A St. Louis Federal Reserve Bank report on the "Effective Federal Funds Rate" indicates that the actual rate has been below 1 percent since early October. The "effective" or "actual" rate is the rate at which the overnight loans are actually made between banks. It seems like the FOMC action in October is simply recognizing what is actually taking place in the market.
[Note to teachers: To go the "Effective Federal Funds Rate " for the Federal Reserve Bank of St. Louis data.]
Targeting the fed funds rate continues to be the primary monetary policy action during these uncertain times, but may not be enough to provide the stimulus necessary to stabilize the economy. The Fed, the U.S. Treasury, and Congress have cooperated to use both monetary and fiscal policies to stimulate growth.
[NOTE: This focus on economic data s being written just prior to the November 4 elections.
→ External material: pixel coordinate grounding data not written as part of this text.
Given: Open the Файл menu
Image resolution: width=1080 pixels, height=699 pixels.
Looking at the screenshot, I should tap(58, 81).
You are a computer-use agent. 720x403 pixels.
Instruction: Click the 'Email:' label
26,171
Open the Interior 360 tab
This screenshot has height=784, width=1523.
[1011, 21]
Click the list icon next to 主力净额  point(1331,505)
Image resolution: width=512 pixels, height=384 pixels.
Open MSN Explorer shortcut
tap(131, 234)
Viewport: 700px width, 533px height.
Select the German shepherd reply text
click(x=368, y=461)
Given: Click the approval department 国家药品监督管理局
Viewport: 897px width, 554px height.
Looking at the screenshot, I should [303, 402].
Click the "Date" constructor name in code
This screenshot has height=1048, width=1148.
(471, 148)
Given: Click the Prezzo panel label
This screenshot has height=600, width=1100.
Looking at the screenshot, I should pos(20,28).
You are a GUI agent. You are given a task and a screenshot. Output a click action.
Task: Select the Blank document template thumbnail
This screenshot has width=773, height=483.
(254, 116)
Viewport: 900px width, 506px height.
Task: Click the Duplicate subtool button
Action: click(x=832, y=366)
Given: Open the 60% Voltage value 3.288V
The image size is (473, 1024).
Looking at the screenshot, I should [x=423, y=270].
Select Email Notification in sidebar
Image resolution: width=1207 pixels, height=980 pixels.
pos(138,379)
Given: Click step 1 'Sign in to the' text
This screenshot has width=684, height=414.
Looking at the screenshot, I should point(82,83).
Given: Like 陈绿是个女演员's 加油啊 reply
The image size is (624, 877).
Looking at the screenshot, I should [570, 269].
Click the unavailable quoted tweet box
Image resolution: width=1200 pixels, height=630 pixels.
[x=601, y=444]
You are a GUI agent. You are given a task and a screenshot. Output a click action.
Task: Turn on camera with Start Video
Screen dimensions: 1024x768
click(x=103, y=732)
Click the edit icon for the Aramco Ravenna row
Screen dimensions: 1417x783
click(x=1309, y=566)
The outcome of the election may determine which Treasury or legislative actions are used in conjunction with Fed policies. The election will not immediately impact the Fed, but can if a new president appoints new members to the Federal Reserve Board of Governors. The new president will appoint at least two board members in the next four years, including the chairman.]
The World Interest Rates Table tracks interest rates in 23 countries around the world.
Notice that the central bank rates of most of the nations are higher - some much higher - than the U.S. rates. Students can examine the rates in the several world regions to speculate about how they relate to inflation and growth in those regions. Students can investigate the current economic conditions in the regions and how they compare and relate to currrent conditions in the U.S.